Hafida B.

Lors de sa rencontre périodique avec les représentants de la presse nationale, un rendez-vous que les Algériens attendent pour voir leur Président s’exprimer sur les dossiers relatifs à la gouvernance du pays, Tebboune a donné l’image d’un Homme Fort, il a donné l’image du Président que la population attendait pour être intransigeant quand il s’agit de la dignité de l’Algérie. S’exprimant sur le dernier dérapage de Macron, à l’encontre de l’Algérie et de ses institutions, Abdelmadjid Tebboune a répondu directement au président français, « La France doit oublier que l’Algérie était une colonie française », ajoutant « l’Algérie est forte de ses institutions, de son Armée, de son économie et son peuple vaillant qui ne se soumet qu’à Allah le Tout Puissant. ». Le Président de la République a affirmé que « Celui qui attente à l’Algérie n’ira pas loin”, ajoutant que « la dignité de Algérie est inestimable et que nous devons fidélité au serment de nos 5.630.000 martyrs dont nous devons exalter la mémoire.». A propos de l’écriture de l’histoire de la révolution algérienne, le Président a dit, « l’Histoire ne peut être falsifiée et les relations avec la France relèvent de la responsabilité de tout un peuple…de toute une histoire ». Ajoutant, « l’Histoire “n’est pas dictée par les convenances, ni par les conjonctures”, appelant à confier aux historiens l’écriture de l’histoire commune entre l’Algérie et la France. Il a rappelé que « Durant 132 ans d’occupation de l’Algérie, la France a commis des crimes à l’encontre du peuple algérien que les paroles ne sauraient occulter”, soulignant que l’occupant français avait “exterminé des familles et des tribus entières”.

“Le retour de l’ambassadeur d’Algérie à Paris est conditionné      par le respect total de l’Etat algérien”
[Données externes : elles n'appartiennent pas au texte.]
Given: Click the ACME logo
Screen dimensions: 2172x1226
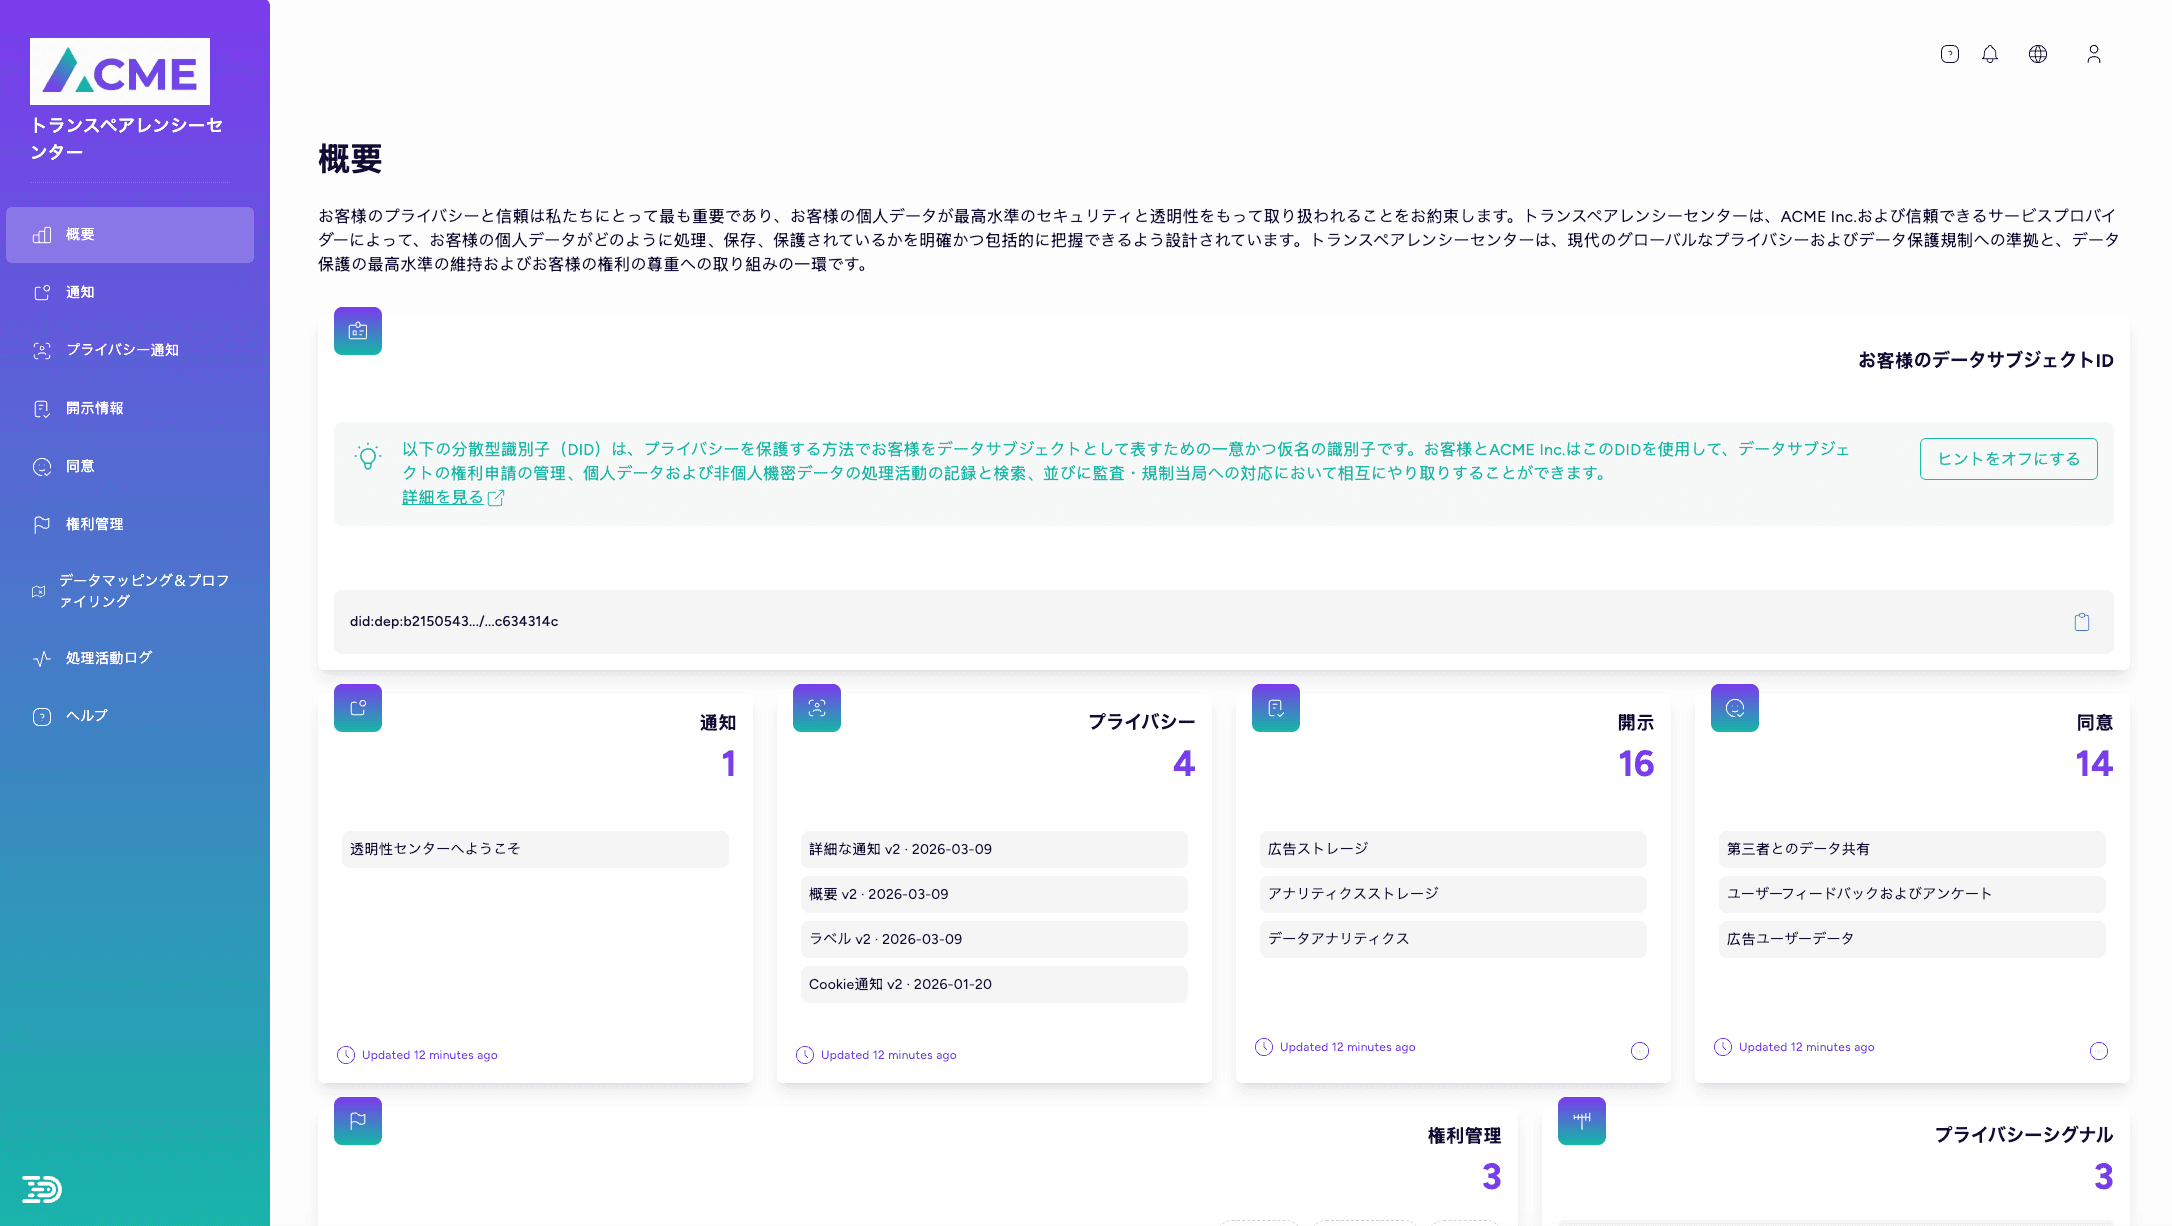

A une question sur le retour de l’Ambassadeur d’Algérie à Paris, le Président de la République, Abdelmadjid Tebboune, a affirmé, « Le retour de l’ambassadeur d’Algérie à Paris est conditionné par le respect total de l’Etat algérien ». L’Algérie a rappelé la semaine dernière pour consultations, de son ambassadeur à Paris, suite aux propos non démentis que plusieurs sources françaises ont attribué nommément au Président français, portant atteinte à l’histoire et aux institutions de l’Etat, les qualifiant d”ingérence inadmissible” dans ses affaires intérieures.